More than a third of the world's bullion supply usually comes from recycled metal, but purchases at pawn shops and cash- for-gold companies had slowed during a three-year slump in the market.
That's all changed. With prices headed for their biggest annual gain since 2010, more people are unloading old treasures, recyclers are expanding capacity and some jewelers are seeing their businesses transformed.
"We're buying more gold than we're selling now," said Mark Williams, the owner of Farringdons, a jeweler in the Hatton Gardens gold district of London. "When there is an increase in the gold price, and when that gets reported, people go digging in their cupboards and drawers and bring out all the little items they don't want, and they bring it to us."

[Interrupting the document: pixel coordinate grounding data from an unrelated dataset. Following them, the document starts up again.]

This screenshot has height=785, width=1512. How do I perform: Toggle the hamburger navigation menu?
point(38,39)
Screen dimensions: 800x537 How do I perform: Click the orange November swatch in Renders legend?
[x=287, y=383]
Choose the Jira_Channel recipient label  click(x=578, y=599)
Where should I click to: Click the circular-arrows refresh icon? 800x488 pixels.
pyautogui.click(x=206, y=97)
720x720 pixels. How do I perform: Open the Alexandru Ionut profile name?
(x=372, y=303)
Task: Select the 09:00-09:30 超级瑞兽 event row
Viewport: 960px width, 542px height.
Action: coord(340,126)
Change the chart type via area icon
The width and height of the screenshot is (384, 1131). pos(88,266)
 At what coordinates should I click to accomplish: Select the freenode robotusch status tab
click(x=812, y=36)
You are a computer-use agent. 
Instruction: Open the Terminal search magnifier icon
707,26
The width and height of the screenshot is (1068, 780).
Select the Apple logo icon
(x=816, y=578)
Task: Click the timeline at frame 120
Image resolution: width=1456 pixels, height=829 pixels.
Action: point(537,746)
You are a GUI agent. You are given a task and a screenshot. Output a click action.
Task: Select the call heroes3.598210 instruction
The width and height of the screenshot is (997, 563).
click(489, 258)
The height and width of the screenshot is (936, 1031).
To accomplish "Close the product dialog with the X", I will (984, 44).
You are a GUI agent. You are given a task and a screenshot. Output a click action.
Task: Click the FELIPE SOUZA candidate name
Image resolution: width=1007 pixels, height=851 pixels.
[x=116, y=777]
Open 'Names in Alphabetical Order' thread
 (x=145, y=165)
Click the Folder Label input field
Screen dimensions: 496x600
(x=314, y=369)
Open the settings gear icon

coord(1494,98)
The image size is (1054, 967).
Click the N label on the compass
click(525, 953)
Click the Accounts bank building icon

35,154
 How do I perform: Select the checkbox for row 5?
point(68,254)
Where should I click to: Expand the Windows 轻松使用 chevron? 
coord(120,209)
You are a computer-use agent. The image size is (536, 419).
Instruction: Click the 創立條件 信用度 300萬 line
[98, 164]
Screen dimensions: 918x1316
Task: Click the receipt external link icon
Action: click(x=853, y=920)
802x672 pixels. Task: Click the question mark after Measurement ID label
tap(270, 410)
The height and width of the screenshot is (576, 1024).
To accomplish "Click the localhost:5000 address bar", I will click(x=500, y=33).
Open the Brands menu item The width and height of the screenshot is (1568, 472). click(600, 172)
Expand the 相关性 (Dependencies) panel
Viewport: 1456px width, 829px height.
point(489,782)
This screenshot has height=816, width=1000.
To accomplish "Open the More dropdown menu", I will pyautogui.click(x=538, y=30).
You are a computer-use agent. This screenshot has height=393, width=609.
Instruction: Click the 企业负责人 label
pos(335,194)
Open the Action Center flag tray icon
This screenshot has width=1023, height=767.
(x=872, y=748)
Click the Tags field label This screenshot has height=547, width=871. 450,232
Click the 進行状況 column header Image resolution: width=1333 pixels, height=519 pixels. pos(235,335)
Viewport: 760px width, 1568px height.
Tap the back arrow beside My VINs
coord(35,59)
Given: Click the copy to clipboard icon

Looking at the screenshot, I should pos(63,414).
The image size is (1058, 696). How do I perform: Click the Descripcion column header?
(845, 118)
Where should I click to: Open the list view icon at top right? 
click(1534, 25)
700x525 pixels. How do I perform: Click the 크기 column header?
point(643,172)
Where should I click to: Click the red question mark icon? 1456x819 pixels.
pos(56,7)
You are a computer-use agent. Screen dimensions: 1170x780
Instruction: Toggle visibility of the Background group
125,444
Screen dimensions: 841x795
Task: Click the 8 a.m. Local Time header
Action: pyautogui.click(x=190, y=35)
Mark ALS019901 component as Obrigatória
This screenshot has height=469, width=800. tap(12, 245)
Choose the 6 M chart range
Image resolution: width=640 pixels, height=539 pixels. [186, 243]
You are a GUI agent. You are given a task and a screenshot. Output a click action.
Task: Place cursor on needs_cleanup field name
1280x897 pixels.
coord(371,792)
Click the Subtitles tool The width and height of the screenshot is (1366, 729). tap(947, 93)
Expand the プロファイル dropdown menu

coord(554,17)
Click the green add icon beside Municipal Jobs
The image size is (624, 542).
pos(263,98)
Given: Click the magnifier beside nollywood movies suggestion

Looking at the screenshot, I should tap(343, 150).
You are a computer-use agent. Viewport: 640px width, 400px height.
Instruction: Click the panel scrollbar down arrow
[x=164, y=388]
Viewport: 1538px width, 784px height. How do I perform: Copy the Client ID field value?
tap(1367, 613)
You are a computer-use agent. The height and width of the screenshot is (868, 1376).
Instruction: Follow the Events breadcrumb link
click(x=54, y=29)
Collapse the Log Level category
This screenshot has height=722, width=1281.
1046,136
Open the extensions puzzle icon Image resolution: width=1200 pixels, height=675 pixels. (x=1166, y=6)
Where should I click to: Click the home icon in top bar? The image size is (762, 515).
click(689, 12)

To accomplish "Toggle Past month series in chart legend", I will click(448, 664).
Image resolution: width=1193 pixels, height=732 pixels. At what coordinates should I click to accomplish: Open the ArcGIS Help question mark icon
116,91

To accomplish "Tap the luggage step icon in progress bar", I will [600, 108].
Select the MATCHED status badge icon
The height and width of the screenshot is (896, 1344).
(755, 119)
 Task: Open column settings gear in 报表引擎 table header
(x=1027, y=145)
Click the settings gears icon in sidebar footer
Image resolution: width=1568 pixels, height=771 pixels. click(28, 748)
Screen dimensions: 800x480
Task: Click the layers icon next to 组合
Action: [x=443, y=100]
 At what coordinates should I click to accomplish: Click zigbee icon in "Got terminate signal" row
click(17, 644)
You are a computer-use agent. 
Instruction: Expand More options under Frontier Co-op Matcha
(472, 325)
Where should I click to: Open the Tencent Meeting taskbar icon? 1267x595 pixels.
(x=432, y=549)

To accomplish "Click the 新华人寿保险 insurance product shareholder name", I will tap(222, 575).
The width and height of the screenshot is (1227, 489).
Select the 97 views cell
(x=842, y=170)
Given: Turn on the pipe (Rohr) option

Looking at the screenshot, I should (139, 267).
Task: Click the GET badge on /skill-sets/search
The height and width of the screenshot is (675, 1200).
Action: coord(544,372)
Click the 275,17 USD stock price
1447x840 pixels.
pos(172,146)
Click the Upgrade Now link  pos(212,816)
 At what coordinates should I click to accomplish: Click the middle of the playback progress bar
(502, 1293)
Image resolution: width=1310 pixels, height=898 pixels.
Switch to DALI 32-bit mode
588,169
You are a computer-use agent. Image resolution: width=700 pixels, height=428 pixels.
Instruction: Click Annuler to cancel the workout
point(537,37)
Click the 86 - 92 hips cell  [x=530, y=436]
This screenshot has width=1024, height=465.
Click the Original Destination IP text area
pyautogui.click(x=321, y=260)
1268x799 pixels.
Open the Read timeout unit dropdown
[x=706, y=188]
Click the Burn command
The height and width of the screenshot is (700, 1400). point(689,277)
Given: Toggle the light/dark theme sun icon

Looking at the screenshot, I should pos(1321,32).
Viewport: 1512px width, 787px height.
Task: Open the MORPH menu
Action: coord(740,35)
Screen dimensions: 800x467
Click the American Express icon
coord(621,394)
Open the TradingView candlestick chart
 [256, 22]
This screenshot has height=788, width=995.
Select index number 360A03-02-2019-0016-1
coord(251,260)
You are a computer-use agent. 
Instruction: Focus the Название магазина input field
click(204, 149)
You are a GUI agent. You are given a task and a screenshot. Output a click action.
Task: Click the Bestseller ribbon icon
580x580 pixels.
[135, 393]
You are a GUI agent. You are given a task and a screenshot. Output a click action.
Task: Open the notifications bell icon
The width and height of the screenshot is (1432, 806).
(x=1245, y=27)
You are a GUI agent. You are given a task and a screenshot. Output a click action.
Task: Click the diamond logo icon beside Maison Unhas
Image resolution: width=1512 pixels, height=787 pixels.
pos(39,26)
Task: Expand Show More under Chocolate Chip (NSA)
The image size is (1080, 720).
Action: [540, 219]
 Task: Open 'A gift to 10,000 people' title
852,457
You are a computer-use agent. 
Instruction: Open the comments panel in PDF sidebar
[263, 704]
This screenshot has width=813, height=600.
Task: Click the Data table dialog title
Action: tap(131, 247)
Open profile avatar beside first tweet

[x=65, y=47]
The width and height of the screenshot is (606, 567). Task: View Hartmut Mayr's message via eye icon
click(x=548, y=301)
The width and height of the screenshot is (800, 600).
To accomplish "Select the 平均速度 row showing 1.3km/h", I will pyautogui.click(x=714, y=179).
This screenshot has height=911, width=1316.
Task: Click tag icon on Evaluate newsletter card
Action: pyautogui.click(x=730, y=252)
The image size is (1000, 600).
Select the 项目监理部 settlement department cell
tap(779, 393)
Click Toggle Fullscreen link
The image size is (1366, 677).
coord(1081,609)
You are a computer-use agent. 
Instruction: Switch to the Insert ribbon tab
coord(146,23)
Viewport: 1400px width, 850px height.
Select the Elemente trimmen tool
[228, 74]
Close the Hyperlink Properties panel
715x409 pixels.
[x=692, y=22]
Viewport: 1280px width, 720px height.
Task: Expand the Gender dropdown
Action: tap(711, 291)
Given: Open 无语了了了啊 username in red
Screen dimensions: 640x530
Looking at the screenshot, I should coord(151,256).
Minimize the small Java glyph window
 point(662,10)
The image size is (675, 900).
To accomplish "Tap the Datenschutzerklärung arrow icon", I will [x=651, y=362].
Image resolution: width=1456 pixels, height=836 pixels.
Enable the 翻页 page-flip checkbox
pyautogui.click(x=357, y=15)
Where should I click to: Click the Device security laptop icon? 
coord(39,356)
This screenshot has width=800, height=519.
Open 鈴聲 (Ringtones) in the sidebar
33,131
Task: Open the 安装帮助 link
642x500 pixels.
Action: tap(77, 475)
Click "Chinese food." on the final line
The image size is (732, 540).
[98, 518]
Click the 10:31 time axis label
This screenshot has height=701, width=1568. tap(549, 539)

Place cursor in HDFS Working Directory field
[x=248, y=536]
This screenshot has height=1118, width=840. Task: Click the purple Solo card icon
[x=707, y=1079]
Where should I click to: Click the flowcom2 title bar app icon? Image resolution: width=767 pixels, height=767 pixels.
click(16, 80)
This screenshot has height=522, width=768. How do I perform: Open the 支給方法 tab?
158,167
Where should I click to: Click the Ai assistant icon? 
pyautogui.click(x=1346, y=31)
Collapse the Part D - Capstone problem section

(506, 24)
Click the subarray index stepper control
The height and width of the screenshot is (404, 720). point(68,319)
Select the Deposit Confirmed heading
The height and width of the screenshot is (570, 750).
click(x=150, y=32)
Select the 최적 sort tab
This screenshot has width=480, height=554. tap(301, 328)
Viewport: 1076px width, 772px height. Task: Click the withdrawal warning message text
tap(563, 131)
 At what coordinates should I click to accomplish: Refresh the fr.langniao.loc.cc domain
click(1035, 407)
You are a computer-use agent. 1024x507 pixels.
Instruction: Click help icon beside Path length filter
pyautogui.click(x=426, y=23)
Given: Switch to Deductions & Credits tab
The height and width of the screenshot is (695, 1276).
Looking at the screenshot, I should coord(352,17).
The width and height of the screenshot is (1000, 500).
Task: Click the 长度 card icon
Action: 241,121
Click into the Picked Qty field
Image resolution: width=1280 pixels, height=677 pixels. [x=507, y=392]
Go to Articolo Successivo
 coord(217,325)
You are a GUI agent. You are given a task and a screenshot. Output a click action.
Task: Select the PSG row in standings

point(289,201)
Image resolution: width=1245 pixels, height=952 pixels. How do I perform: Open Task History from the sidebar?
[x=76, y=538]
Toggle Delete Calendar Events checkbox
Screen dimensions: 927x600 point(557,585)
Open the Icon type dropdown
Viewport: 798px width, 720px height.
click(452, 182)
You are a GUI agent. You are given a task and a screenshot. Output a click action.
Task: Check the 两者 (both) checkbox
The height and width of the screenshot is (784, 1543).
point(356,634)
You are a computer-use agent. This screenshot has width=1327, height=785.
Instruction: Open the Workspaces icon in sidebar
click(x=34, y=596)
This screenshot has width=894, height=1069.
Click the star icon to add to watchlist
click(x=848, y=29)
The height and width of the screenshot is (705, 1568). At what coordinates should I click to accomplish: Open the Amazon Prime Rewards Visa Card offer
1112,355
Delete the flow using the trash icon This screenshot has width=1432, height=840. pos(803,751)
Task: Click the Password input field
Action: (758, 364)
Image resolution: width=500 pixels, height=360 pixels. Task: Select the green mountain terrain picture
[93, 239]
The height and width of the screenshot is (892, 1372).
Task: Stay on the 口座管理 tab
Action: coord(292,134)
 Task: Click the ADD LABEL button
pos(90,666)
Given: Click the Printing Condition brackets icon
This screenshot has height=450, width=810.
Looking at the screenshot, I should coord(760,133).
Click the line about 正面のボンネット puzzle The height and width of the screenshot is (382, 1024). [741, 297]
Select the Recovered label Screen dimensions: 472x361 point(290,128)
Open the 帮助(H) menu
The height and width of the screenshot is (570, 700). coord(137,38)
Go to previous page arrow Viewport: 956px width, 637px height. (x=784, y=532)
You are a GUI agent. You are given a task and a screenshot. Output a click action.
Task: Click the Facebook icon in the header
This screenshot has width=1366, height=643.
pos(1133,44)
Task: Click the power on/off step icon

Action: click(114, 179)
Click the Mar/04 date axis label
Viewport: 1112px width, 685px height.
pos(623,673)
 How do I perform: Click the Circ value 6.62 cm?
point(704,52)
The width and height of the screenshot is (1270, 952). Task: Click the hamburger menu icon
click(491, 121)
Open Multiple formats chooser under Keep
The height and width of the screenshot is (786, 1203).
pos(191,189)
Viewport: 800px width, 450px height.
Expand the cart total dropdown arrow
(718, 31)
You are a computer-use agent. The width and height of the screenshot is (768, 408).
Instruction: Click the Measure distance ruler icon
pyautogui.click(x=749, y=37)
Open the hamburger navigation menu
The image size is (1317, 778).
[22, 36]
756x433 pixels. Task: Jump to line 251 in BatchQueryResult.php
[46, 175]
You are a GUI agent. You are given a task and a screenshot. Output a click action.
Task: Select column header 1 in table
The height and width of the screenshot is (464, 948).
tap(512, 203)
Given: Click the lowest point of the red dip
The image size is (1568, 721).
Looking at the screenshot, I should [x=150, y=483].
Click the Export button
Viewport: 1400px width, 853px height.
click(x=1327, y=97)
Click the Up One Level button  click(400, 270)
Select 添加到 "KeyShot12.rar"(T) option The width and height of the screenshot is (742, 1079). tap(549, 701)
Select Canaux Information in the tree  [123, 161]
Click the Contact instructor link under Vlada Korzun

Almost all the gold ever mined is still around in one form or another, so recycling everything from jewellery to electronic circuit boards has been a key source of supply. Prices remain the biggest influence on the scrap industry. When bullion tumbled as much as 45 per cent from a record in 2011, the amount melted at refineries fell, reaching an eight-year low in 2015, World Gold Council data show.
But in the first six months of the year, recycling is up about 10 per cent from the same period in 2015, heading for the first annual increase since 2009, Gold Council data show. Prices have jumped 26 per cent in 2016, touching a two-year high of US$1,375.34 an ounce in July, and had their biggest first-half rally since 1974.
That was enough incentive for Soon Beng Gee, a 43-year-old small business owner in Singapore. He gathered up old necklaces and bracelets that had been in his family for two decades but that no one was wearing anymore. He sold them to a local dealer.
The ornaments were "quite bulky, and the designs were old- fashioned," Mr Soon said. "If the price is good, might as well sell."
Gold prices have rebounded this year as the Federal Reserve refrained from increasing US borrowing costs, and Japan and Europe embraced negative rates to spur growth. That's sent more investors to buy bullion as an alternative asset, while geopolitical turmoil and financial market volatility boosted the appeal of the metal as a store of value.
A stronger US dollar, used in most bullion transactions, has made selling gold more attractive in countries where currencies have weakened, including the UK, where voters in June elected to quite the European Union. That referendum pushed locally-priced metal above £1,000 an ounce to the highest level in three years. In South Africa, one of the world's top producers, prices touched an all-time high in the local currency in June.
Degussa Precious Metals Asia Pte Ltd, a major bar and coin dealer in Singapore, saw a 60 per cent increase in scrap purchases from February to July. For European coin dealer CoinInvest.com, buybacks doubled as a share of sales since the so-called Brexit vote on June 23.
In India, the world's second-largest gold buyer, supply was reported flat as low demand meant there was little old jewellery being exchanged for new. In Turkey, the largest gold recycler last year, sales have slowed after reaching a record in 2015.
However, in Dubai, refiners say scrap material from India has been a lifeline. Their flows were hit last year when India offered tax-breaks for purifying dore, semi-refined material. The tax breaks don't apply to scrap, meaning it's profitable to export to the city-state, where premiums are higher.
"The sustained rally in gold has helped scrap volumes immensely," said Brad Yates, the head of trading for Dallas- based refiner Elemetal, where volumes are up 40 per cent compared with a year ago. "The physical game is all about supply right now."